I'm not sure if "this logic" carries over. fabs is a common operation
(ideally compiler would inline it anyway in the caller, though).
copysign not so much.

Really I'm not even sure it makes sense to have the asm here at all
for fabs either, but perhaps with the gratuitous stack access in the
older-GCC version it does...?

> > > Do annotations for mask manipulation in the patch help? Any way to make
> > > them less ambiguous?
> > 
> > I think so. I like how you did individual asm statements with
> > dependency relationship between them so compiler could even schedule
> > them if it likes. I wonder if you could just write 0x7fffffffffffffff
> > as an operand and have the compiler load it, though.
> 
> In this case the mask is so simple that building it with pcmpeq-psrl is cheaper
> than loading from memory or moving from a general register. So not using an
> immediate is intentional.

OK, I was figuring the compiler might be able to generate it easily
with vector insns if there were no "non-vector" arithmetic/bitwise ops
involved in the use of the result, but that's probably expecting too
much...

Rich
Alexander Monakov Jan. 6, 2020, 8:17 a.m.
On Sun, 5 Jan 2020, Rich Felker wrote:

> I'm not sure if "this logic" carries over. fabs is a common operation
> (ideally compiler would inline it anyway in the caller, though).
> copysign not so much.

Indeed, in practice we want compilers to recognize and inline simple math
functions, especially on x86 where all float registers are call-clobbered.
This makes it moot, except maybe for musl-internal uses like in floatscan.c,
but there the right solution is probably to use __builtin_ forms if available.

(to be clear: I think musl may not implement math functions in terms of
math builtins because it might result in a circular dependency, but using
builtins for complex math and higher-level functions like in floatscan.c
should be fair game)

For functions like sqrt GCC can be changed to default to -fno-math-errno
on *-musl targets, as progress on flipping it globally seems slow.

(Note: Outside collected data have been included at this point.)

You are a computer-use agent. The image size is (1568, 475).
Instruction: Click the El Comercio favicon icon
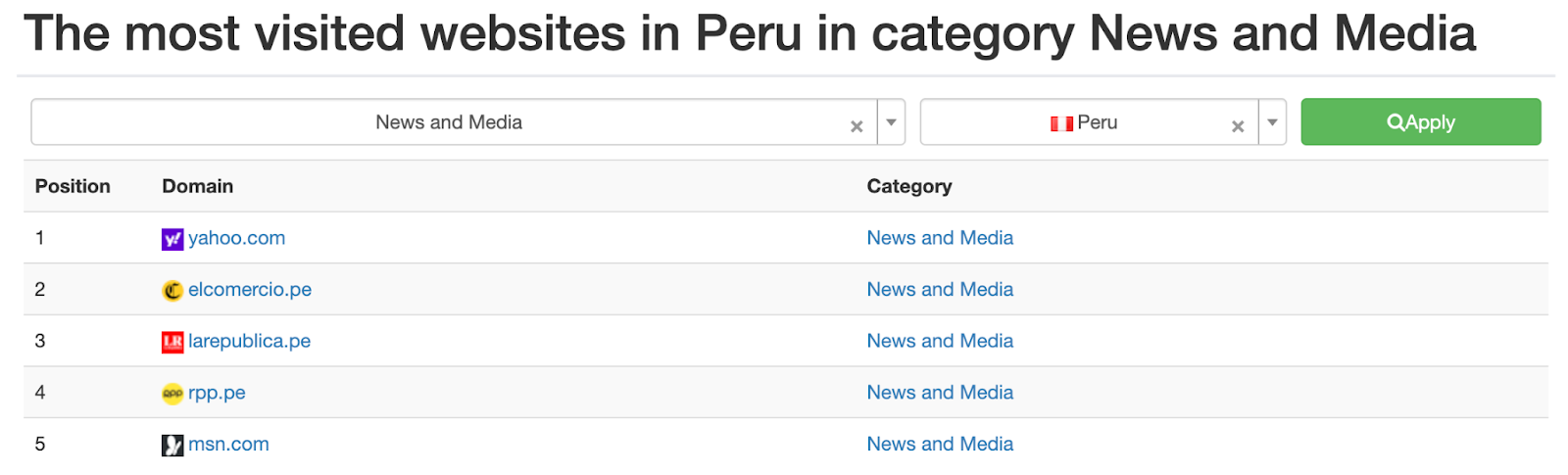pyautogui.click(x=172, y=291)
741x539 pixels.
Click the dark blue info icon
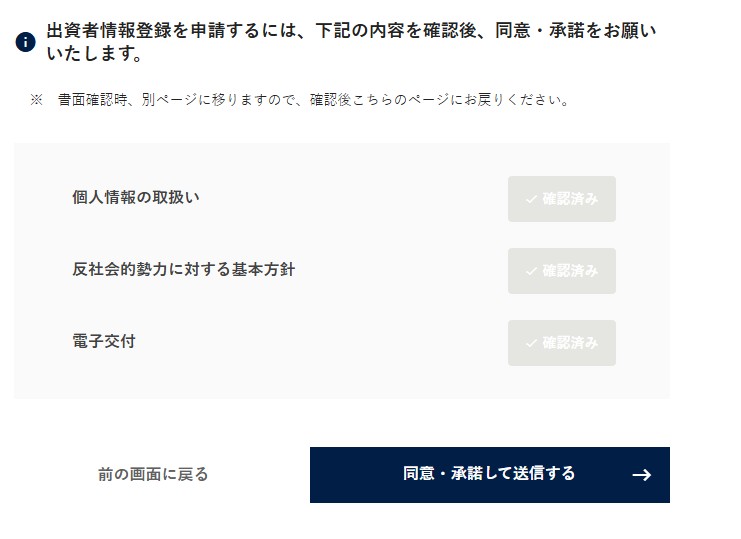point(26,42)
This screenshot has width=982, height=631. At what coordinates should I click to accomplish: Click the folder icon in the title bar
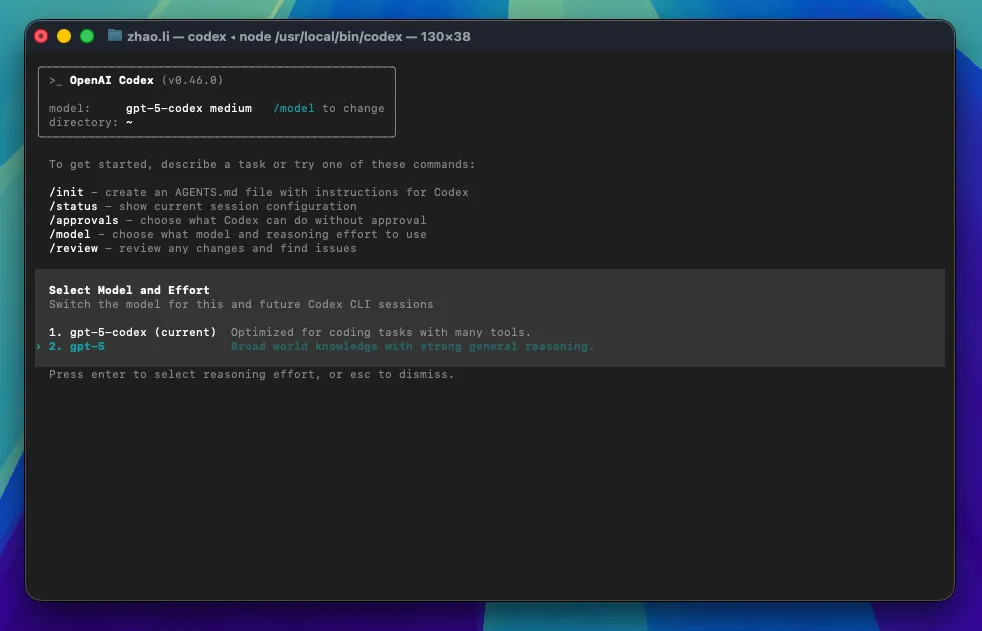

> Really I'm not even sure it makes sense to have the asm here at all
> for fabs either, but perhaps with the gratuitous stack access in the
> older-GCC version it does...?

That's why I'm asking, the situation just looks ambiguous to me, I can't
deduce the intent and I could imagine arguments both ways. I think I'd
prefer a more inclusive playground. Please come up with some policy or
guidelines if possible.

Alexander